Merge pull request #2567 from Juhibhojani/main

avinashkranjan · web-flow · commit 6ae131fe3ccc · 2023-08-09T22:04:22.000+05:30
Zomato Scraper
diff --git a/Zomato Scraper/readme.md b/Zomato Scraper/readme.md
@@ -0,0 +1,12 @@
+# Infinite Scroll Web Scraping
+
+This Python script uses Selenium and BeautifulSoup to perform web scraping with infinite scroll on the Zomato website.
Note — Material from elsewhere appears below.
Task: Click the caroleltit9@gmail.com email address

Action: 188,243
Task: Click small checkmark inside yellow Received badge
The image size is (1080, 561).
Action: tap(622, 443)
The script navigates to a specific page on Zomato that lists cafes in Ahmedabad, India, and extracts details such as name, link, rating, cuisine, and rate for each cafe.
+
+## Requirements
+
+- Google Chrome (or another browser) with a compatible version of ChromeDriver
+- ChromeDriver (compatible with your Chrome version)
+
+## Working
+
+The script will start scraping the cafes on the Zomato page. It will scroll down the page and print the details of each cafe until you interrupt the process (e.g., using Ctrl + C).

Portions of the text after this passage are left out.